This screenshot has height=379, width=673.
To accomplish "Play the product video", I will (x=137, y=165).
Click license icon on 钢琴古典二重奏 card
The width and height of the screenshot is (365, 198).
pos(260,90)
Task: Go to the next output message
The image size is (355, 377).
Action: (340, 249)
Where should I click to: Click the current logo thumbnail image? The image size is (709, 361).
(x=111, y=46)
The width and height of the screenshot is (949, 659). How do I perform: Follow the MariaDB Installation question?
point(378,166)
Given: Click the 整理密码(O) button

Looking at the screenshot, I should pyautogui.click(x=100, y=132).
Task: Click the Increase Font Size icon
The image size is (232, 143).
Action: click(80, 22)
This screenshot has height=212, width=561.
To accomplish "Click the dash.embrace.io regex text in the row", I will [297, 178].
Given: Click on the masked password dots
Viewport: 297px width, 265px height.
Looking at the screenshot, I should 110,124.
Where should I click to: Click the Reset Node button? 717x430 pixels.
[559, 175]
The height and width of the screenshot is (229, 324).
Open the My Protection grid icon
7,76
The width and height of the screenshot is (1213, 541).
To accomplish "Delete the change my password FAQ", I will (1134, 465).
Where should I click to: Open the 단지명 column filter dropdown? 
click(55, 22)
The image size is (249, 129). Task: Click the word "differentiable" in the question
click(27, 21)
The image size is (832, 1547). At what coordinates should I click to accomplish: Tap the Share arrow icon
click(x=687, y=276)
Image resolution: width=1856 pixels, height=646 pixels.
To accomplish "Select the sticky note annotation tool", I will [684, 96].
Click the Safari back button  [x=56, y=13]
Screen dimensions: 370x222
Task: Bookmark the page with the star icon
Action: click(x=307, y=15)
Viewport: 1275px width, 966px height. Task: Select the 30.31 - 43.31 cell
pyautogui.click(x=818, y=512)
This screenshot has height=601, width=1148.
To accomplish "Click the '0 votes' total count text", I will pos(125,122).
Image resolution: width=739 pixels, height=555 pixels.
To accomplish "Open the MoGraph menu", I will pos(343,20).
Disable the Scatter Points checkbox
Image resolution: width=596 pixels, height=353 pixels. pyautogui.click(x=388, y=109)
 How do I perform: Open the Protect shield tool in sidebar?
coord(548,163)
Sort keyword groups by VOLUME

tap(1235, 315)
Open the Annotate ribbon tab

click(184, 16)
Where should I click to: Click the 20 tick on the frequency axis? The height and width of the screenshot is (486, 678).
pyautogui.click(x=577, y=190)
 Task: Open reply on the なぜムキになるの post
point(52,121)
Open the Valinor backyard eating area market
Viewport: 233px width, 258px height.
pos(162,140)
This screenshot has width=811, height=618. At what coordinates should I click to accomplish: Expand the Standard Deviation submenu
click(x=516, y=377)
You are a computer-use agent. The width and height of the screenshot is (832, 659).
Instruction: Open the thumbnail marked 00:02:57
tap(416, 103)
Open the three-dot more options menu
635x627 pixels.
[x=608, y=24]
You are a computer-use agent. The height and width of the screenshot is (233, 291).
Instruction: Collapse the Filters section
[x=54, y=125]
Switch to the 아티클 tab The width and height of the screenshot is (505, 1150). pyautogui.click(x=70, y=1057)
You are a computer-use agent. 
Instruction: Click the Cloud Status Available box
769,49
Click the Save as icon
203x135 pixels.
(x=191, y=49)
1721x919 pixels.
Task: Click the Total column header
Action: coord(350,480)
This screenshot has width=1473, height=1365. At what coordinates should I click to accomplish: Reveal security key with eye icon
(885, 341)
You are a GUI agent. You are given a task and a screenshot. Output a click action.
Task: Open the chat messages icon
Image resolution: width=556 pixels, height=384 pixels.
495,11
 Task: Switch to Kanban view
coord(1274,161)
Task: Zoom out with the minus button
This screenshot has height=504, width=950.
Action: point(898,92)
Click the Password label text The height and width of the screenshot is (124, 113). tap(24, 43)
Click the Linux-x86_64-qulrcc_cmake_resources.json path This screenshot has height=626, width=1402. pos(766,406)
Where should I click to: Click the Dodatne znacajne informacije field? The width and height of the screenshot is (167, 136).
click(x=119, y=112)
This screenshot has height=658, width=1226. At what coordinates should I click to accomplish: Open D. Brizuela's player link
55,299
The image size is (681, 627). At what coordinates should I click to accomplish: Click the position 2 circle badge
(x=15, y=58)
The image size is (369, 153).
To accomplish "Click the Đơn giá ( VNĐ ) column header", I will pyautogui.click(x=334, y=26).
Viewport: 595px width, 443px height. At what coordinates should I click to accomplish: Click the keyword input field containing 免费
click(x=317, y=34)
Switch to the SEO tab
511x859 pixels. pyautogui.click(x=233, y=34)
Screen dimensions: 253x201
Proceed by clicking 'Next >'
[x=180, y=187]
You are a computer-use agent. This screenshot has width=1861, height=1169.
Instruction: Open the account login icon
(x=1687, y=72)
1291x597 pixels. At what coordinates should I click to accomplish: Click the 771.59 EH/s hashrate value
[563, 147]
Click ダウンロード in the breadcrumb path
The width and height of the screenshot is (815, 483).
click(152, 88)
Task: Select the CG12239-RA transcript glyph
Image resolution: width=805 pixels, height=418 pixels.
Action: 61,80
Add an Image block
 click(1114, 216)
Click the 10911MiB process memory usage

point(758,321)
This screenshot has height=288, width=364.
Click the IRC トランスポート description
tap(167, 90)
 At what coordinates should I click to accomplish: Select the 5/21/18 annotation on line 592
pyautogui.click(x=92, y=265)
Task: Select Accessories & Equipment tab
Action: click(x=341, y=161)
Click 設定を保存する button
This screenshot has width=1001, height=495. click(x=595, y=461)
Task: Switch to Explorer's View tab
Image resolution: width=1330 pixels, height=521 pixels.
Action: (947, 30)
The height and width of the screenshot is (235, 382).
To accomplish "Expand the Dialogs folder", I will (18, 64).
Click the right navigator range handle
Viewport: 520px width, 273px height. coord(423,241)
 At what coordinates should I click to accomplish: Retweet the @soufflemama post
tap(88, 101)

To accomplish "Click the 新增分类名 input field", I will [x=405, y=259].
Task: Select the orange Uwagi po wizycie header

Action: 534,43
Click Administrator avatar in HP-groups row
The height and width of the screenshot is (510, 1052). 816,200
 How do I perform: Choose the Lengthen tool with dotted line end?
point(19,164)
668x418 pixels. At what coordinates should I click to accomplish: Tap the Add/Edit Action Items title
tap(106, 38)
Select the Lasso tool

**Exercise objective**
Reproduce the material word for word. Leave nothing out.

**Output for this task**
This screenshot has height=379, width=673.
To accomplish "Play the product video", I will (x=137, y=165).
Click license icon on 钢琴古典二重奏 card
The width and height of the screenshot is (365, 198).
pos(260,90)
Task: Go to the next output message
The image size is (355, 377).
Action: (340, 249)
Where should I click to: Click the current logo thumbnail image? The image size is (709, 361).
(x=111, y=46)
The width and height of the screenshot is (949, 659). How do I perform: Follow the MariaDB Installation question?
point(378,166)
Given: Click the 整理密码(O) button

Looking at the screenshot, I should pyautogui.click(x=100, y=132).
Task: Click the Increase Font Size icon
The image size is (232, 143).
Action: click(80, 22)
This screenshot has height=212, width=561.
To accomplish "Click the dash.embrace.io regex text in the row", I will [297, 178].
Given: Click on the masked password dots
Viewport: 297px width, 265px height.
Looking at the screenshot, I should 110,124.
Where should I click to: Click the Reset Node button? 717x430 pixels.
[559, 175]
The height and width of the screenshot is (229, 324).
Open the My Protection grid icon
7,76
The width and height of the screenshot is (1213, 541).
To accomplish "Delete the change my password FAQ", I will (1134, 465).
Where should I click to: Open the 단지명 column filter dropdown? 
click(55, 22)
The image size is (249, 129). Task: Click the word "differentiable" in the question
click(27, 21)
The image size is (832, 1547). At what coordinates should I click to accomplish: Tap the Share arrow icon
click(x=687, y=276)
Image resolution: width=1856 pixels, height=646 pixels.
To accomplish "Select the sticky note annotation tool", I will [684, 96].
Click the Safari back button  [x=56, y=13]
Screen dimensions: 370x222
Task: Bookmark the page with the star icon
Action: click(x=307, y=15)
Viewport: 1275px width, 966px height. Task: Select the 30.31 - 43.31 cell
pyautogui.click(x=818, y=512)
This screenshot has height=601, width=1148.
To accomplish "Click the '0 votes' total count text", I will pos(125,122).
Image resolution: width=739 pixels, height=555 pixels.
To accomplish "Open the MoGraph menu", I will pos(343,20).
Disable the Scatter Points checkbox
Image resolution: width=596 pixels, height=353 pixels. pyautogui.click(x=388, y=109)
 How do I perform: Open the Protect shield tool in sidebar?
coord(548,163)
Sort keyword groups by VOLUME

tap(1235, 315)
Open the Annotate ribbon tab

click(184, 16)
Where should I click to: Click the 20 tick on the frequency axis? The height and width of the screenshot is (486, 678).
pyautogui.click(x=577, y=190)
 Task: Open reply on the なぜムキになるの post
point(52,121)
Open the Valinor backyard eating area market
Viewport: 233px width, 258px height.
pos(162,140)
This screenshot has width=811, height=618. At what coordinates should I click to accomplish: Expand the Standard Deviation submenu
click(x=516, y=377)
You are a computer-use agent. The width and height of the screenshot is (832, 659).
Instruction: Open the thumbnail marked 00:02:57
tap(416, 103)
Open the three-dot more options menu
635x627 pixels.
[x=608, y=24]
You are a computer-use agent. The height and width of the screenshot is (233, 291).
Instruction: Collapse the Filters section
[x=54, y=125]
Switch to the 아티클 tab The width and height of the screenshot is (505, 1150). pyautogui.click(x=70, y=1057)
You are a computer-use agent. 
Instruction: Click the Cloud Status Available box
769,49
Click the Save as icon
203x135 pixels.
(x=191, y=49)
1721x919 pixels.
Task: Click the Total column header
Action: coord(350,480)
This screenshot has width=1473, height=1365. At what coordinates should I click to accomplish: Reveal security key with eye icon
(885, 341)
You are a GUI agent. You are given a task and a screenshot. Output a click action.
Task: Open the chat messages icon
Image resolution: width=556 pixels, height=384 pixels.
495,11
 Task: Switch to Kanban view
coord(1274,161)
Task: Zoom out with the minus button
This screenshot has height=504, width=950.
Action: point(898,92)
Click the Password label text The height and width of the screenshot is (124, 113). tap(24, 43)
Click the Linux-x86_64-qulrcc_cmake_resources.json path This screenshot has height=626, width=1402. pos(766,406)
Where should I click to: Click the Dodatne znacajne informacije field? The width and height of the screenshot is (167, 136).
click(x=119, y=112)
This screenshot has height=658, width=1226. At what coordinates should I click to accomplish: Open D. Brizuela's player link
55,299
The image size is (681, 627). At what coordinates should I click to accomplish: Click the position 2 circle badge
(x=15, y=58)
The image size is (369, 153).
To accomplish "Click the Đơn giá ( VNĐ ) column header", I will pyautogui.click(x=334, y=26).
Viewport: 595px width, 443px height. At what coordinates should I click to accomplish: Click the keyword input field containing 免费
click(x=317, y=34)
Switch to the SEO tab
511x859 pixels. pyautogui.click(x=233, y=34)
Screen dimensions: 253x201
Proceed by clicking 'Next >'
[x=180, y=187]
You are a computer-use agent. This screenshot has width=1861, height=1169.
Instruction: Open the account login icon
(x=1687, y=72)
1291x597 pixels. At what coordinates should I click to accomplish: Click the 771.59 EH/s hashrate value
[563, 147]
Click ダウンロード in the breadcrumb path
The width and height of the screenshot is (815, 483).
click(152, 88)
Task: Select the CG12239-RA transcript glyph
Image resolution: width=805 pixels, height=418 pixels.
Action: 61,80
Add an Image block
 click(1114, 216)
Click the 10911MiB process memory usage

point(758,321)
This screenshot has height=288, width=364.
Click the IRC トランスポート description
tap(167, 90)
 At what coordinates should I click to accomplish: Select the 5/21/18 annotation on line 592
pyautogui.click(x=92, y=265)
Task: Select Accessories & Equipment tab
Action: click(x=341, y=161)
Click 設定を保存する button
This screenshot has width=1001, height=495. click(x=595, y=461)
Task: Switch to Explorer's View tab
Image resolution: width=1330 pixels, height=521 pixels.
Action: (947, 30)
The height and width of the screenshot is (235, 382).
To accomplish "Expand the Dialogs folder", I will (18, 64).
Click the right navigator range handle
Viewport: 520px width, 273px height. coord(423,241)
 At what coordinates should I click to accomplish: Retweet the @soufflemama post
tap(88, 101)

To accomplish "Click the 新增分类名 input field", I will [x=405, y=259].
Task: Select the orange Uwagi po wizycie header

Action: 534,43
Click Administrator avatar in HP-groups row
The height and width of the screenshot is (510, 1052). 816,200
 How do I perform: Choose the Lengthen tool with dotted line end?
point(19,164)
668x418 pixels. At what coordinates should I click to accomplish: Tap the Add/Edit Action Items title
tap(106, 38)
Select the Lasso tool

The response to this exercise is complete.